■ Extract to read
▬▬▬▬▬▬▬▬▬▬

Following up on this email---in a meeting just now which included Bhanu and his director, we discussed how the future of UNESCO’s open vision might evolve. This is the “competing” UNESCO/OSI vision, as laid out at last week’s WSIS conference (including presentations by me, Arianna, and Williams): https://bit.ly/3ygQiyG. Bhanu’s take is that UNESCO’s recently-passed open science policy is simply a recommendation, not a declaration. As such, it will be subject to much feedback, not only from other countries who didn’t speak up during last week’s meetings, but also from other channels. I think there is a lot of common ground between these approaches as well. The “essence” of both simply involves recognizing the importance of working together more effectively to improve access to scientific knowledge. TBD.

 

Best,

 

Glenn

 

From: Glenn Hampson <gham...@nationalscience.org>
Sent: Monday, May 17, 2021 8:52 AM
To: 'ric...@gedye.plus.com' <ric...@gedye.plus.com>; 'The Open Scholarship Initiative' <osi20...@googlegroups.com>
Subject: RE: UNESCO passes new open science "soft law"

▬▬▬▬▬▬▬▬▬▬

■ Records provided
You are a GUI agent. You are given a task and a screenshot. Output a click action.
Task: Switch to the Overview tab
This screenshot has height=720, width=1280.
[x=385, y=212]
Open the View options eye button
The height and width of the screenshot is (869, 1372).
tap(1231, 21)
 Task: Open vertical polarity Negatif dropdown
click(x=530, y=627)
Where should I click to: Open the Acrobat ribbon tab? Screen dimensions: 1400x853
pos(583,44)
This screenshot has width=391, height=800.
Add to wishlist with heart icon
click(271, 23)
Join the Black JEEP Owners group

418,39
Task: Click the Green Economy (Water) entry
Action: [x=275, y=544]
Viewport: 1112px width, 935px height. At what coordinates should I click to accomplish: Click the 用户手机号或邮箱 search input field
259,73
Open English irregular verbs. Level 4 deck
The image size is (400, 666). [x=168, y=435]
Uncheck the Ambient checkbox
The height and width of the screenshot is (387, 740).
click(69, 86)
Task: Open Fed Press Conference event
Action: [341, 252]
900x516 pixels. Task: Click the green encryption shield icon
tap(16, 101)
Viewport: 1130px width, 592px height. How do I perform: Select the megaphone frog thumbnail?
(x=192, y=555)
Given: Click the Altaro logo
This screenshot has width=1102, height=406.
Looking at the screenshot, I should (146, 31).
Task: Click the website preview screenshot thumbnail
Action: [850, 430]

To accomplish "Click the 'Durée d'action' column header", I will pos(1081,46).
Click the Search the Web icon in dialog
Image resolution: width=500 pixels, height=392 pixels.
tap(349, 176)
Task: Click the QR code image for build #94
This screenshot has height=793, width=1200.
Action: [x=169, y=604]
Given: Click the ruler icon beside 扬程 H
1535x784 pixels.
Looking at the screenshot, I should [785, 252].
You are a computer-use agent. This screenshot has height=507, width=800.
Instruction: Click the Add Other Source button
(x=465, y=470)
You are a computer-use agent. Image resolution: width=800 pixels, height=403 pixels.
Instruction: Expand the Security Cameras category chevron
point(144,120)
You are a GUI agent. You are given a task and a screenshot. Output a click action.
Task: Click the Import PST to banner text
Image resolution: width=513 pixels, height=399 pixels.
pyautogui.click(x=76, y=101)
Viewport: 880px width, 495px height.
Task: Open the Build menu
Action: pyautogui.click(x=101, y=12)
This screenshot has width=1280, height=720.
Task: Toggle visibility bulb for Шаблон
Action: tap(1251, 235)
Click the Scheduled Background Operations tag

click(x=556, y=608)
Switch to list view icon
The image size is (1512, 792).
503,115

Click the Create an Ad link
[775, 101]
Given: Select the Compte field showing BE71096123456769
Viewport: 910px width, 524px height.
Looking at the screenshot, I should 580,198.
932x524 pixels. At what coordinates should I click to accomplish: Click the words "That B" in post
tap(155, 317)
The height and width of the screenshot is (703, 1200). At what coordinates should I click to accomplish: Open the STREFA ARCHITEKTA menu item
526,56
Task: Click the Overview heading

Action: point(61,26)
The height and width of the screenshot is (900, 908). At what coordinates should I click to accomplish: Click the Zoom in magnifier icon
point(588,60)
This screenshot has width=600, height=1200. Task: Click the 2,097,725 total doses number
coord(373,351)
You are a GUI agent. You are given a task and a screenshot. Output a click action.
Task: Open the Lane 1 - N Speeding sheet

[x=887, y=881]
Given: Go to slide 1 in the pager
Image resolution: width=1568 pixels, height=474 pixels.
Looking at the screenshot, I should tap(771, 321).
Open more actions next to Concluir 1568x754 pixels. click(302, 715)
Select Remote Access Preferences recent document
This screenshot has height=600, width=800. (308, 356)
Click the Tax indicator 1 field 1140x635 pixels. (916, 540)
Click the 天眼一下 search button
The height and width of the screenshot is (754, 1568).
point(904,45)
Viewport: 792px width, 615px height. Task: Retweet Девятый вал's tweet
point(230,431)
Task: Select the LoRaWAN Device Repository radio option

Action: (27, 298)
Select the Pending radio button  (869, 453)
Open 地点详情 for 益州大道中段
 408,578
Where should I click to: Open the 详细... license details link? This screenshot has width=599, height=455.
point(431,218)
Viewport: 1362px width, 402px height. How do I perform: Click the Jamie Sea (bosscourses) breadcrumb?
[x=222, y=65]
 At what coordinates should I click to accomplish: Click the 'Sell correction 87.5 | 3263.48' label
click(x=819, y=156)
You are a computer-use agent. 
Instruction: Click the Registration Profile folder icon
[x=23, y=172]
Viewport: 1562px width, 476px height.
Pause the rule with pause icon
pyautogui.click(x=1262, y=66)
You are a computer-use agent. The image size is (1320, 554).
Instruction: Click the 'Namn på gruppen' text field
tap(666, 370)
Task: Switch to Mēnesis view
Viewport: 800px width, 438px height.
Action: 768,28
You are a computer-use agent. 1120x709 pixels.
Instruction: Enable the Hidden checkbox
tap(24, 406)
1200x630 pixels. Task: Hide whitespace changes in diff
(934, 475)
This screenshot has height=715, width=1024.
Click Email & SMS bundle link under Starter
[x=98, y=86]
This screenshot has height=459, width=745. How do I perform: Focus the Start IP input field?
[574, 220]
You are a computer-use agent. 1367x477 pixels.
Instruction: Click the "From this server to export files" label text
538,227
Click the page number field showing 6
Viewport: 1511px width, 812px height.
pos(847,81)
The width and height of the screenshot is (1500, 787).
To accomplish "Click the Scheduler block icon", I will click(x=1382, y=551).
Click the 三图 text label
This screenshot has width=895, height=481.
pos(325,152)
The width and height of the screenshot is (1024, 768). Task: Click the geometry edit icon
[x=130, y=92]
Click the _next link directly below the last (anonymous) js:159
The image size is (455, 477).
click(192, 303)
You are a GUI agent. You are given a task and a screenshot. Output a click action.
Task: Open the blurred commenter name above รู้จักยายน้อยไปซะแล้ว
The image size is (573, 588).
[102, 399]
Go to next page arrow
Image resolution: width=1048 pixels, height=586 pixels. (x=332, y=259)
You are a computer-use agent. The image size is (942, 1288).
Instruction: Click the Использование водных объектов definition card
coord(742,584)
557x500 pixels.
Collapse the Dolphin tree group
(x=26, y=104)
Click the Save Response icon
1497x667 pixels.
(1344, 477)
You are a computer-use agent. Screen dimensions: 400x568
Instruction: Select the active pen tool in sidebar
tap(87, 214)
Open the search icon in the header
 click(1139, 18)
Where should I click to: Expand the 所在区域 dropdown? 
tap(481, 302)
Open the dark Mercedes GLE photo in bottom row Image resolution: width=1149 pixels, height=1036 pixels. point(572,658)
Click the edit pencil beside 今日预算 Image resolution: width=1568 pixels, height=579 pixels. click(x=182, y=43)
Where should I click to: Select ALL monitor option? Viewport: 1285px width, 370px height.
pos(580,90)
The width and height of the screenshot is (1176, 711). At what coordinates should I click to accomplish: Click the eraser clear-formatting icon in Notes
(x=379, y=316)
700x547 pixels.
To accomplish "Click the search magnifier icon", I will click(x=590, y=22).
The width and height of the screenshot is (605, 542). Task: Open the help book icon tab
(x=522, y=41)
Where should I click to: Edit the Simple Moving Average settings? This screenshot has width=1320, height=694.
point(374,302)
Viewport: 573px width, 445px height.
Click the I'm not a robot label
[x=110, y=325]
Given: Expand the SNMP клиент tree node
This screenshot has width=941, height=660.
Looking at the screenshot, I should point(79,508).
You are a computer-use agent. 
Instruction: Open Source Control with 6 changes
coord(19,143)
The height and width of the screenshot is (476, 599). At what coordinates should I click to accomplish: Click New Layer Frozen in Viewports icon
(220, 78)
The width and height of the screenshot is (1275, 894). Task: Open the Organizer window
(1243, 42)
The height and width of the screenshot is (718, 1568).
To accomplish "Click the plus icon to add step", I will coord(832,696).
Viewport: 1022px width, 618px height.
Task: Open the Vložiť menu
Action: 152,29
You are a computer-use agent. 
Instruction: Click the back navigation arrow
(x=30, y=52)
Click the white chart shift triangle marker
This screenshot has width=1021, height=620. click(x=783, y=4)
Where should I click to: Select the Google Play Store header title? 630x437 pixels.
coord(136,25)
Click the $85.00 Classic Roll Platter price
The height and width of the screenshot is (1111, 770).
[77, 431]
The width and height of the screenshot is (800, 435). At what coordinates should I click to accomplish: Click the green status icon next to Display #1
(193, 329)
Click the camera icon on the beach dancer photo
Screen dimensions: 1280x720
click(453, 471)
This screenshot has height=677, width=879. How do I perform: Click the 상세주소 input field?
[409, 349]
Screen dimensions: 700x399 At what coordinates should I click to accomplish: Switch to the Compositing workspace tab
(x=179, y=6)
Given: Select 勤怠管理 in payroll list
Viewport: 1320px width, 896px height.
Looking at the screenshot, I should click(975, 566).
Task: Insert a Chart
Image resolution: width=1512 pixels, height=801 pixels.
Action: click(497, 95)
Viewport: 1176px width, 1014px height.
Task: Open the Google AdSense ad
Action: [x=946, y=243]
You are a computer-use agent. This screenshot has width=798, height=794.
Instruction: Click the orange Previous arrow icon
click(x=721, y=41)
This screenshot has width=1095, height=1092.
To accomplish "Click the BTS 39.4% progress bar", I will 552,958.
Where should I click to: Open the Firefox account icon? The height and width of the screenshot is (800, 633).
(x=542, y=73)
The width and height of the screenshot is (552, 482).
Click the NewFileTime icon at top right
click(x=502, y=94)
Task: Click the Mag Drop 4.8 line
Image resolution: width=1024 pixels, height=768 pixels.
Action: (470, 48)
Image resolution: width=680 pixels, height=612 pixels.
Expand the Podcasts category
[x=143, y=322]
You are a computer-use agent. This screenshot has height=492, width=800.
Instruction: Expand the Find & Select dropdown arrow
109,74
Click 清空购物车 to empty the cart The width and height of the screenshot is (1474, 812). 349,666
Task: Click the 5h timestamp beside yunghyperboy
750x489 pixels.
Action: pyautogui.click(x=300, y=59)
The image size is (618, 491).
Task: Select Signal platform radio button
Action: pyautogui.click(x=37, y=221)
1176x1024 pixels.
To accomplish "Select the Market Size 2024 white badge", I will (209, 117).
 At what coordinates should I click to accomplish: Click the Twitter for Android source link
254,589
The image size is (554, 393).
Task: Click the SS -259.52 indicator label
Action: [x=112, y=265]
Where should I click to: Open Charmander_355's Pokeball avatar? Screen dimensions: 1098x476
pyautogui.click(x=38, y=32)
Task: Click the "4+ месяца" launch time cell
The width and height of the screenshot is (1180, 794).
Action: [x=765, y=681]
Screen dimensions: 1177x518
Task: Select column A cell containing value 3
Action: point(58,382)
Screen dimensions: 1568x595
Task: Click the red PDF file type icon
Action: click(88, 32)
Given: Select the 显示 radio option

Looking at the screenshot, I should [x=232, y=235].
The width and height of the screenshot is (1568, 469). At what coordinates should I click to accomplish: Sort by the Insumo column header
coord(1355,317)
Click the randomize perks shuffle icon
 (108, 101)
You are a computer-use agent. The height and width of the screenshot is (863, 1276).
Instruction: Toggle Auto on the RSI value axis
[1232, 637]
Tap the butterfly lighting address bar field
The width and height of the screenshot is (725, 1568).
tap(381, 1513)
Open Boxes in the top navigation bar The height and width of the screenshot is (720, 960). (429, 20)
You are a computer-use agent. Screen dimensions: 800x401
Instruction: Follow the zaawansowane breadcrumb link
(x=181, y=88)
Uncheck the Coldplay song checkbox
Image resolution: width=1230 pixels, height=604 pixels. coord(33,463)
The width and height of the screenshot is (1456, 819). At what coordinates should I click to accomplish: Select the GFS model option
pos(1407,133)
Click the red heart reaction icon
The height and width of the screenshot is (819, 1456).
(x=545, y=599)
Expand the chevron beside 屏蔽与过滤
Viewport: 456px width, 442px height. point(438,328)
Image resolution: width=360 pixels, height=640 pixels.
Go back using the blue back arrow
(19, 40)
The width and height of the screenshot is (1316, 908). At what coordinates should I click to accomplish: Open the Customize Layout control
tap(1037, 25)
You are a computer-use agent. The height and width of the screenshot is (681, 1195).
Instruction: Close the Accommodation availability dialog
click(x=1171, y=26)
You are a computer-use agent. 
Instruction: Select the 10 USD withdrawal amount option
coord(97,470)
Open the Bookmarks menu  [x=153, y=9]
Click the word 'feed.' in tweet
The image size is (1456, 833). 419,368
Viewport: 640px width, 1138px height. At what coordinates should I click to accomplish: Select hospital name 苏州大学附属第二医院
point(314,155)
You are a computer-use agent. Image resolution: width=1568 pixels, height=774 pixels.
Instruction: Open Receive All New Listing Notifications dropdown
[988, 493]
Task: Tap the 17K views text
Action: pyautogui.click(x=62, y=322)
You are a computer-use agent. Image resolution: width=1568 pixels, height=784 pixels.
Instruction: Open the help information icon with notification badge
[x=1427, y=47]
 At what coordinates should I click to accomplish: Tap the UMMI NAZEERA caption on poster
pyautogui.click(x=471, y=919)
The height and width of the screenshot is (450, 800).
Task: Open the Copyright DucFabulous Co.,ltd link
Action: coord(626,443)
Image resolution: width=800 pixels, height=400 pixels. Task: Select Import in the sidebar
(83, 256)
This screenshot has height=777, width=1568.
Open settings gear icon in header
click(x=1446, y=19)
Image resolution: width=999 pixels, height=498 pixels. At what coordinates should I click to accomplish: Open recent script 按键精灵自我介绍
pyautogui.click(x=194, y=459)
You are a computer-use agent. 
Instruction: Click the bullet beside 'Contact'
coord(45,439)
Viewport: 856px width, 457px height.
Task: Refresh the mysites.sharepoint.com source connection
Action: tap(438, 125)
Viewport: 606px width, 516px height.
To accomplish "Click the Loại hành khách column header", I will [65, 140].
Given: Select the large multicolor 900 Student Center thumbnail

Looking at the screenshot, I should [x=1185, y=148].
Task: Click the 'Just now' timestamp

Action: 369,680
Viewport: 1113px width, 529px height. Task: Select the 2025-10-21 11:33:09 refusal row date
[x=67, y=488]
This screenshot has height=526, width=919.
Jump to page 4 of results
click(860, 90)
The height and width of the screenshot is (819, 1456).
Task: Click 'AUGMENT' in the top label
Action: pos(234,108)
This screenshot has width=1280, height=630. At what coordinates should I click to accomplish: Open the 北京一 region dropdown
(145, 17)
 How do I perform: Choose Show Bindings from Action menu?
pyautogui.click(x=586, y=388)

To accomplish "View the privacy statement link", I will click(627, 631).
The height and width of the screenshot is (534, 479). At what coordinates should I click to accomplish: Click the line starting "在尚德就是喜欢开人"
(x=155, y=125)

▬▬▬▬▬▬▬▬▬▬

■ Assigned task 1
Please return a passage from the email about UNESCO's open science policy word for word. Begin at the words "Following up on" and stop after "scientific knowledge. TBD.".
■ Assigned task 2
List every field label in the forwarded message header at the end of the email about UNESCO's open science policy.

■ Written solution 1
Following up on this email---in a meeting just now which included Bhanu and his director, we discussed how the future of UNESCO’s open vision might evolve. This is the “competing” UNESCO/OSI vision, as laid out at last week’s WSIS conference (including presentations by me, Arianna, and Williams): https://bit.ly/3ygQiyG. Bhanu’s take is that UNESCO’s recently-passed open science policy is simply a recommendation, not a declaration. As such, it will be subject to much feedback, not only from other countries who didn’t speak up during last week’s meetings, but also from other channels. I think there is a lot of common ground between these approaches as well. The “essence” of both simply involves recognizing the importance of working together more effectively to improve access to scientific knowledge. TBD.

■ Written solution 2
From
Sent
To
Subject